Click through for the details. I’m going to wait for PyHard 2: PyHarder. Or maybe PyHardWithAVengeance. But it’ll all go downhill by the time we get to PyHard 5.

Comments closed

Scaling Out vs Scaling Up

Jordan Braiuka compares two models for scaling:

We often get questions from customers about the best way to add capacity to their cluster. Is it better to add nodes, or simply to increase the capacity in their nodes? Unfortunately, the truth is there is no best way—like all complex issues in distributed systems, there are benefits and drawbacks to each scaling approach. 

While each of our highly distributed systems (Apache CassandraApache Kafka, etc.) have slightly different implementations of scaling, the concepts remain consistent across most distributed systems. 

Click through for a comparison between the two approaches. As the article indicates, both are meaningful strategies and your choice might come down to a combination of the technology stack and the problem at hand.

Comments closed

SSMS Tools Pack 5.7

Mladen Prajdic announces SSMS Tools Pack 5.7.0.0:

Run script on multiple targets
Improved: Show databases that are not in normal state and are not accessible.
SQL History
Improved: Enable showing confirmation dialog when restoring the last session.
Search Results in Grid Mode
Improved: Added warning that searching through large result sets will block SSMS.

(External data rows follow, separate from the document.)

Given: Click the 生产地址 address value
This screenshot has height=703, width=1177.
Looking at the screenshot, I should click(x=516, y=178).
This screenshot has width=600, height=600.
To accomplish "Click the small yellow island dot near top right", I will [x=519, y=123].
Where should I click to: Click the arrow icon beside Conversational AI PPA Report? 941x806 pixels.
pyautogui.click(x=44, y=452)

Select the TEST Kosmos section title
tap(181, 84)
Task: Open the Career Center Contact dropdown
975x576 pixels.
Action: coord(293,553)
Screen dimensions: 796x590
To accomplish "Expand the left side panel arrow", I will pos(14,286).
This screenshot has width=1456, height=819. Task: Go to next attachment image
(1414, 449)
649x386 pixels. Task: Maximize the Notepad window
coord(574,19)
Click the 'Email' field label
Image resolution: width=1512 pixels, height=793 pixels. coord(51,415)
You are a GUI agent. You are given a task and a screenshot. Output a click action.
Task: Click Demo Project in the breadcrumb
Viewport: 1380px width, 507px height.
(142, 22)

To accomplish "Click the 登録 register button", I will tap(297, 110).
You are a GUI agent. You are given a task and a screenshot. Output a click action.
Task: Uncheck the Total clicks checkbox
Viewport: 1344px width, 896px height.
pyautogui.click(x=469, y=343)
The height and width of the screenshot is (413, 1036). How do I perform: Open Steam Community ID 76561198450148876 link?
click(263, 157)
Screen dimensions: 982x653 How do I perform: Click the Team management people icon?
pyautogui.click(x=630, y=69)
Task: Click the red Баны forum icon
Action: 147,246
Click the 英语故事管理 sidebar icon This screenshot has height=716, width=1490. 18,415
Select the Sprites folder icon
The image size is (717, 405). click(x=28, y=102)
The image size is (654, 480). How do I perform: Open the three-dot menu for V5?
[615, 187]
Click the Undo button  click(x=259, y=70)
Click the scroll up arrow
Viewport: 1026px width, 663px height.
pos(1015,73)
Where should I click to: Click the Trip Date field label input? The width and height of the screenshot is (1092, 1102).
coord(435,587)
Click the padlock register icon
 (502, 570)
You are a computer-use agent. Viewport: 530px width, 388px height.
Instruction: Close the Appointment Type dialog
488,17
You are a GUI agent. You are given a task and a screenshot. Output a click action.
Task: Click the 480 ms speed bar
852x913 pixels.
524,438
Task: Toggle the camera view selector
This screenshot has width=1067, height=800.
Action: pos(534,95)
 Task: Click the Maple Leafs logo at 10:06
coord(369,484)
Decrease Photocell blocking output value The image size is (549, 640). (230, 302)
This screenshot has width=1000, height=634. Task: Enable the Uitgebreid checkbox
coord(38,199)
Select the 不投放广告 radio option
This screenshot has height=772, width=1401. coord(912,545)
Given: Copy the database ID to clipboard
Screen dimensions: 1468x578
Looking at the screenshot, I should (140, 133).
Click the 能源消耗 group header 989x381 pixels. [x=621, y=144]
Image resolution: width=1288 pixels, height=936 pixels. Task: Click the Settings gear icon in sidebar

These are the improvements; click through for the list of what’s new.

Comments closed

Testing sp_ineachdb

Aaron Bertrand takes us to the Island of Misfit Databases:

The only database that requires extra handling is the one that contains a tab, because SQL Server doesn’t know how to generate file names when that character is present. I am sure there are a bunch of other less common but equally exotic characters that may cause the same problem.

This is how I actually tested sp_ineachdb, to make sure it was ready for just about any bad idea anyone used to name a database, and could handle various possible database states (for a lot more background on this procedure, and why it is better than the undocumented, unsupported, and buggy sp_msforeachdb, see this and this). Here you can see that the procedure works against all these poorly-named databases, and skips databases that are inaccessible (rather than raise an exception).

Click through to see the list of databases Aaron uses. Technically, I think Aaron’s blog post also counts as a Halloween post because some of those databases are spooky.

Comments closed

Star Schemas versus Header-Detail Tables in Power BI

Marco Russo and Alberto Ferrari lay out another proof that the star schema is the right schema for Power BI:

We already shown in a previous article (Power BI – Star schema or single table – SQLBI) how the star schema proves to be the best option when compared with a single table model. Single-table models are the evil: do not be tempted by them, choose a star schema.

In this article, I want to show you an example in the opposite direction. A single table model denormalizes everything in one table, and we already learned that it is bad. But what if we keep a more normalized structure, as it often happens in header/detail models (like orders and order lines)? Is a header/detail model better than a star schema? The quick answer is: “No. Nope. No way. Not at all. Are you kidding me? No.”. Nonetheless, this might be just our personal opinion. The goal of the article is to provide you with some numbers and considerations to prove the previous statement.

Read on and you make the call.

Comments closed

Searching T-SQL Objects

Rob Farley has a quick script to find references in SQL Server:

As a consultant, the kind of work that I do from customer to customer can change a bit. Sometimes I’m reviewing people’s environments; sometimes I’m performance tuning; sometimes I’m developing code or reports or cubes; sometimes I’m writing T-SQL, but it’s often DAX or PowerShell.

Click through for a quick script to search modules for a particular string.

Comments closed